Copy out each line of the material in which the word "computer" appears.
--- Data section ---
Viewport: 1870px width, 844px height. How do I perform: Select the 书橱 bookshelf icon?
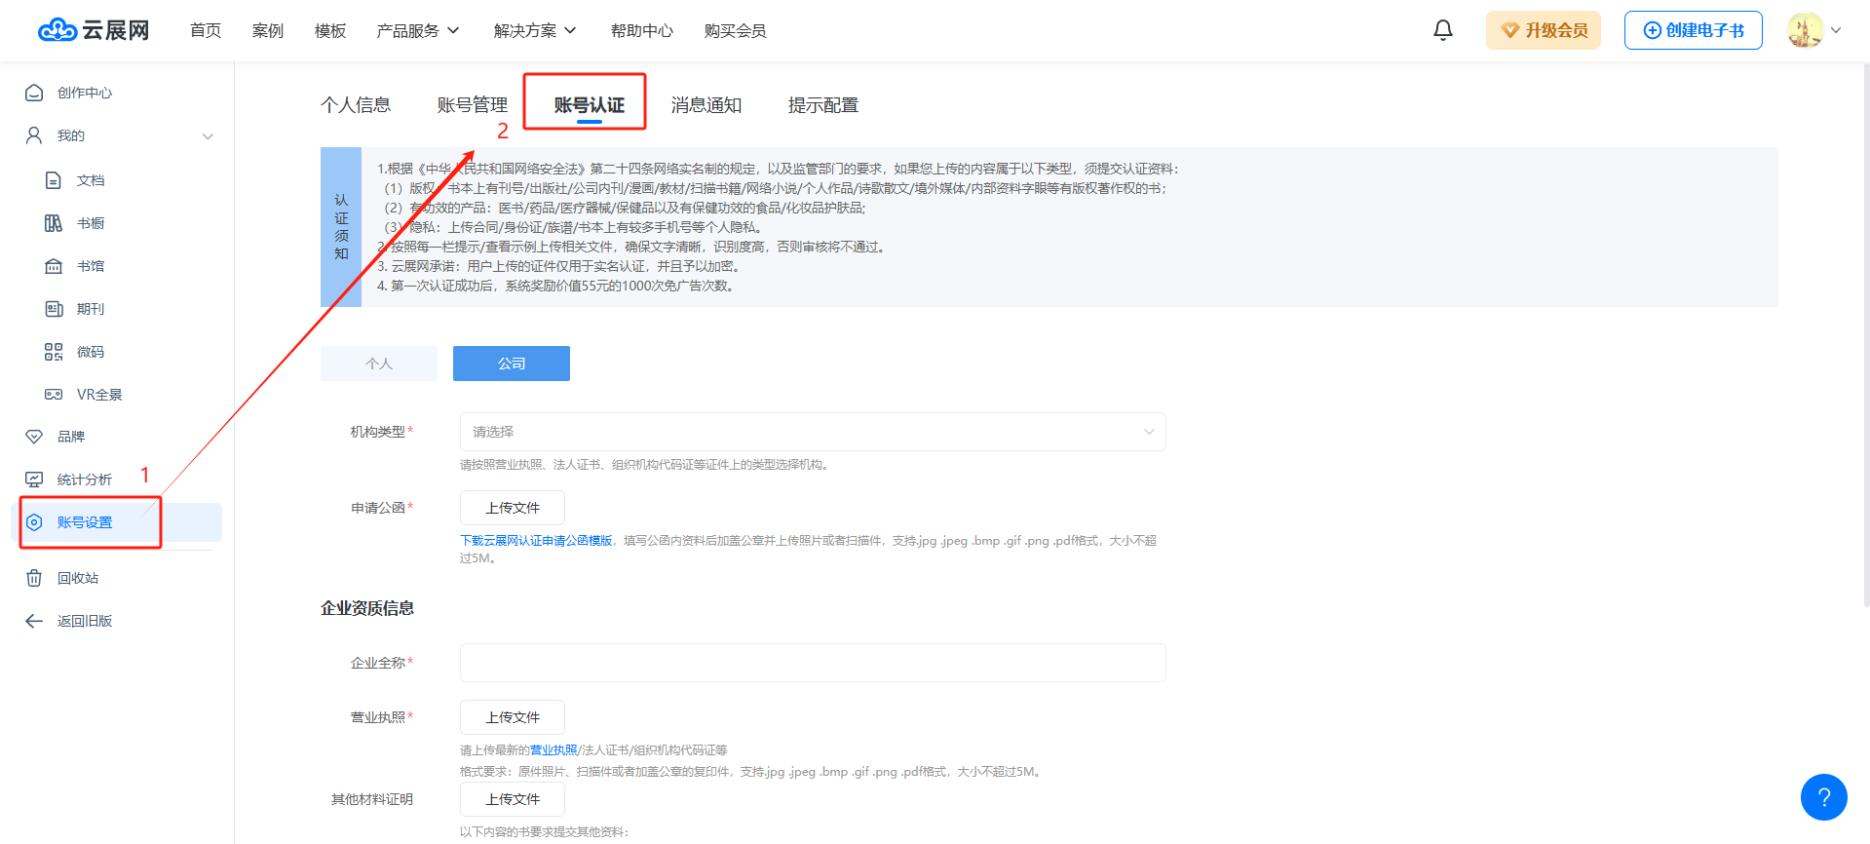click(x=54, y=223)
---
--- Data section ---
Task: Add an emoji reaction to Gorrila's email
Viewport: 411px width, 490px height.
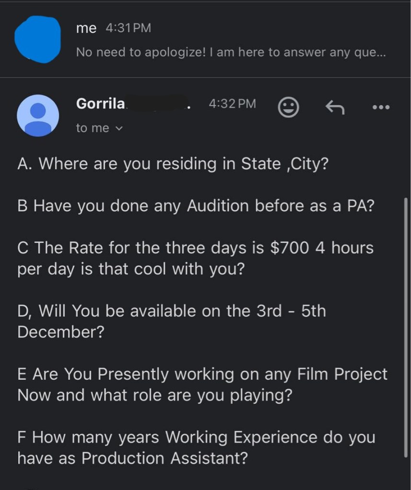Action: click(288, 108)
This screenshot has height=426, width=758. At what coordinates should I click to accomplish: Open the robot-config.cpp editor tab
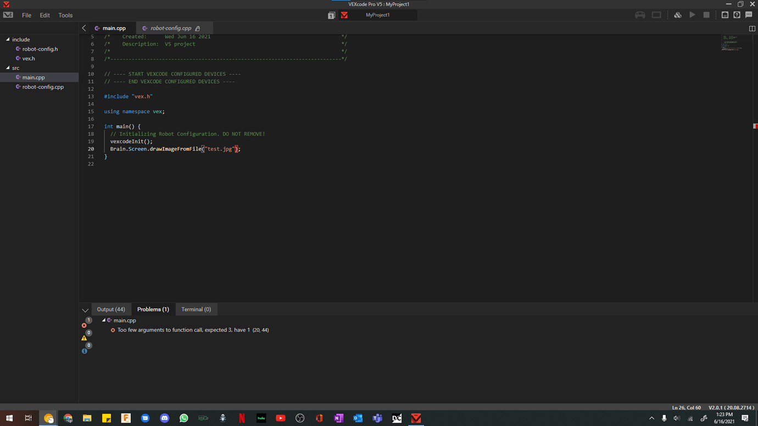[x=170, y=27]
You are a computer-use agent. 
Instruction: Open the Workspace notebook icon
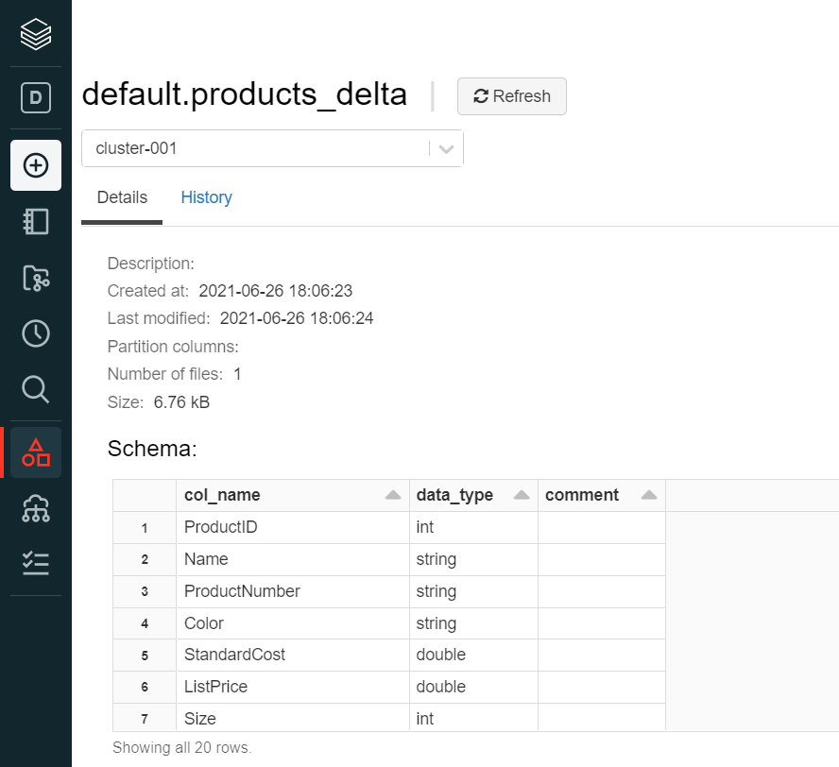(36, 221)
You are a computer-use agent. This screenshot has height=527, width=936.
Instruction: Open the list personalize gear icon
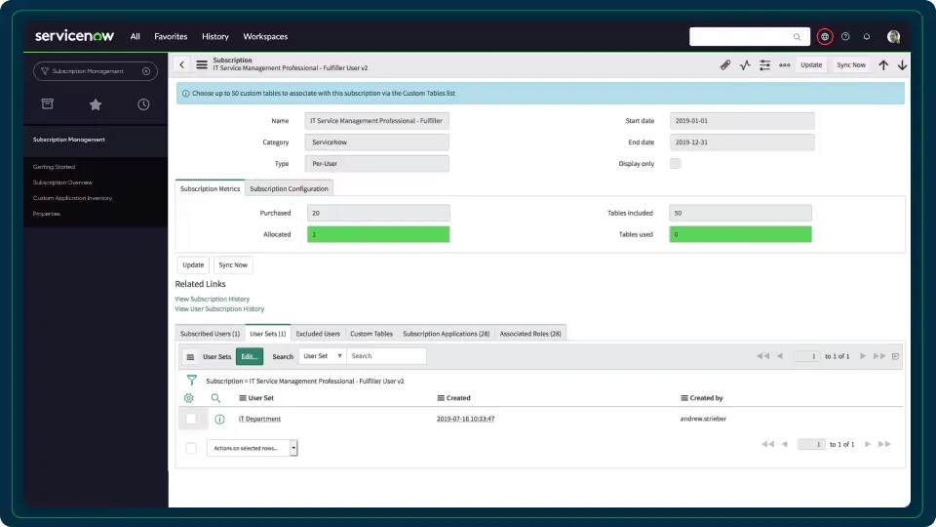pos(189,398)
---
--- Data section ---
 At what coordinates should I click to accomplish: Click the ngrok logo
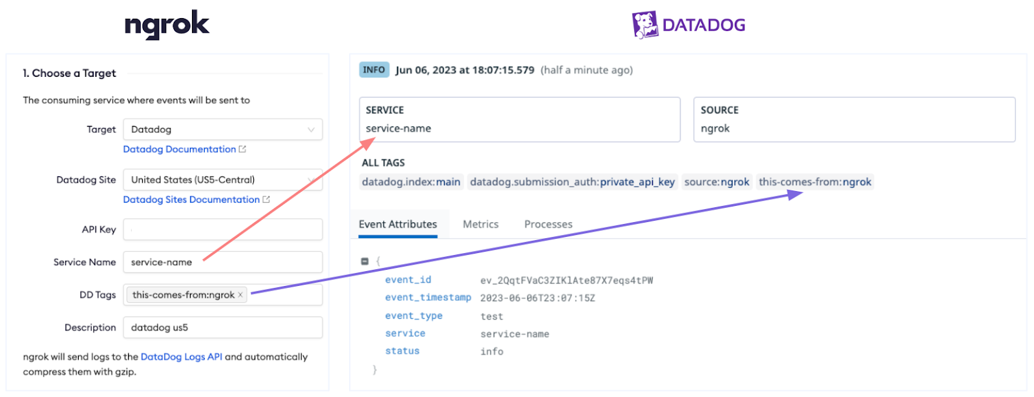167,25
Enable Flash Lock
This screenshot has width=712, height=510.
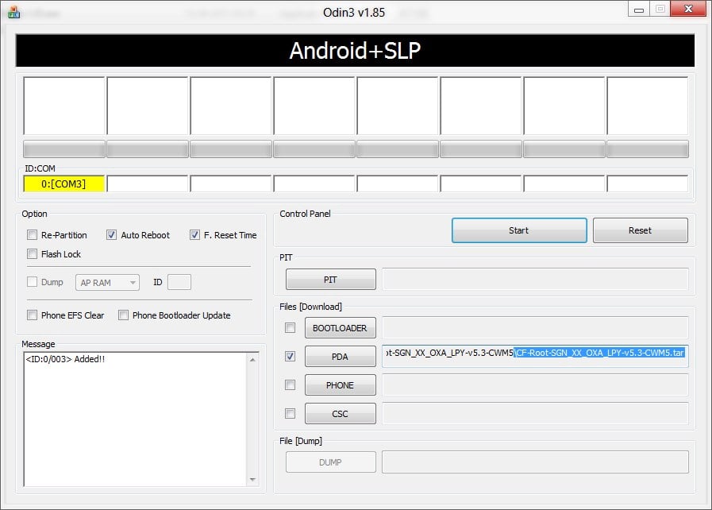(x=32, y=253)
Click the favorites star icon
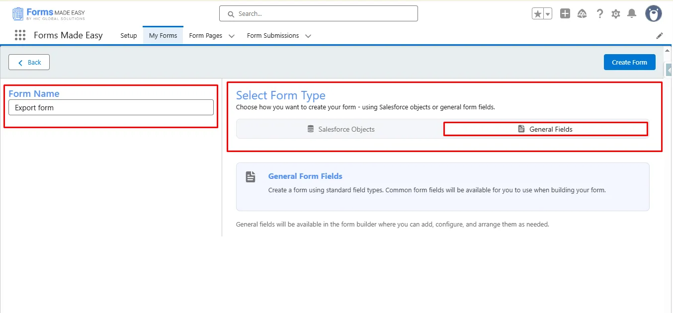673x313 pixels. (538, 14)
---
- Solution for this exercise -
You are a computer-use agent. 
You are a computer-use agent. This screenshot has height=527, width=936.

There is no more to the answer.